Do you believe U.S prisons should focus more on rehabilitation instead on punishment?

Do you believe U.S prisons should focus more on rehabilitation instead on punishment?

Yes, but...

Speaking as the parent of a child who's spent most of his adult life behind bars, our "justice" system (at least here in New York) is seriously broken. And while I do believe we should focus more on rehabilitation, I don't think that begins to scratch the surface of what's wrong with our system.

To start with, we don't have enough judges or public defenders to go around. So everyone's overworked. Everyone's got a backlog. Everything takes longer than anyone wants it to.

This means that there's a huge push for plea bargains just to get things moving through the system quickly. Nobody wants to take the time for an actual trial.

And much like how health insurance masks the real costs of medical treatment and allows them to balloon... If everyone's taking some sort of plea bargain, then we don't really see the impact of some of the laws we pass. Things like three-strikes and minimum sentencing and whatever else seem a lot more reasonable when everyone's always taking a bargain to avoid those consequences.

Then there's the way our prisons have kind of become a one-size-fits-none solution for all of society's ills. We don't have many (any?) mental health institutions anymore. Treatment for substance abuse is generally just to mandate a 12-step program as part of somebody's parole or probation. So we get all sorts of people who need some sort of treatment just locked away in prison alongside all the other criminals.
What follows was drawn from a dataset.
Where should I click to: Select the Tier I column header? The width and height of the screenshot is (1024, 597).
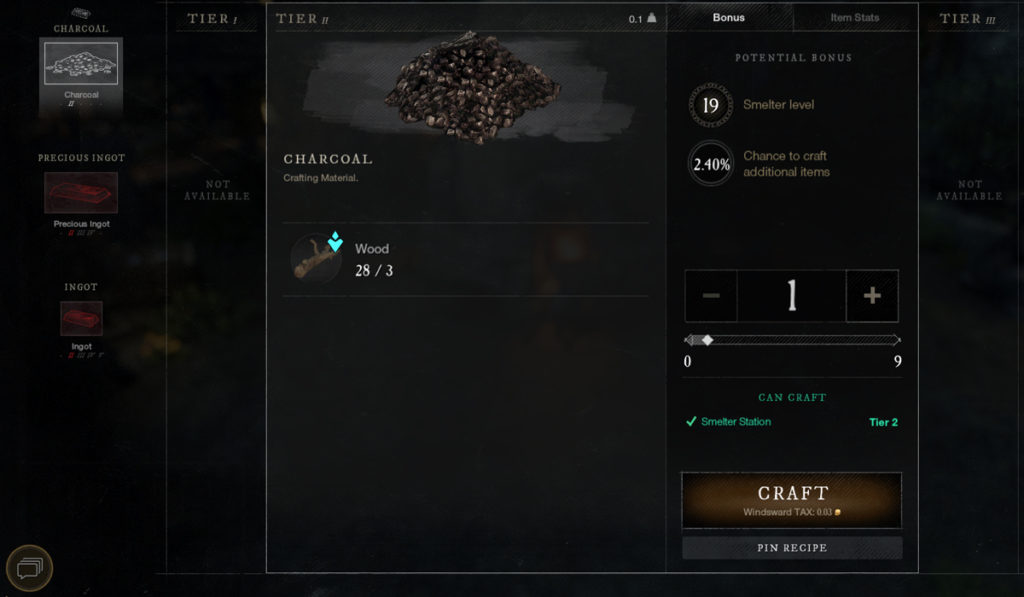click(x=212, y=19)
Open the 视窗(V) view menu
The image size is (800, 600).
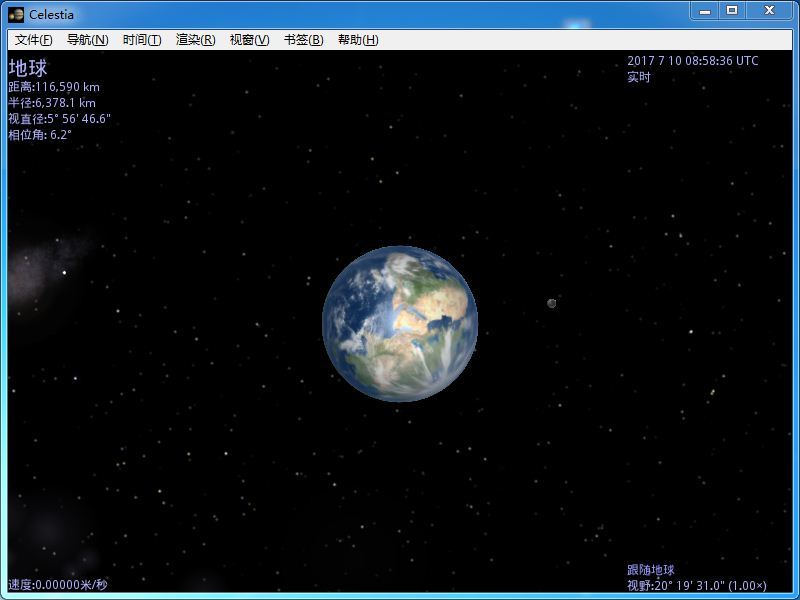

Then we, as a society, kind of turn a blind eye to all of the abuses that happen in prison. We make jokes about dropping the soap and pound-me-in-the-ass prison. We act like losing years of your life behind bars isn't actually a punishment - the punishment is all of the other abuses they incur while in there.

So when they get out in a couple years... With absolutely nothing done to address the underlying reason why they were incarcerated in the first place. With a couple years worth of new, unaddressed trauma. With absolutely no services to support their transition back into society. We just toss them back out on the street...

And, unsurprisingly, they re-offend. And now they've got another strike against them, so now the minimum sentence is 15 years.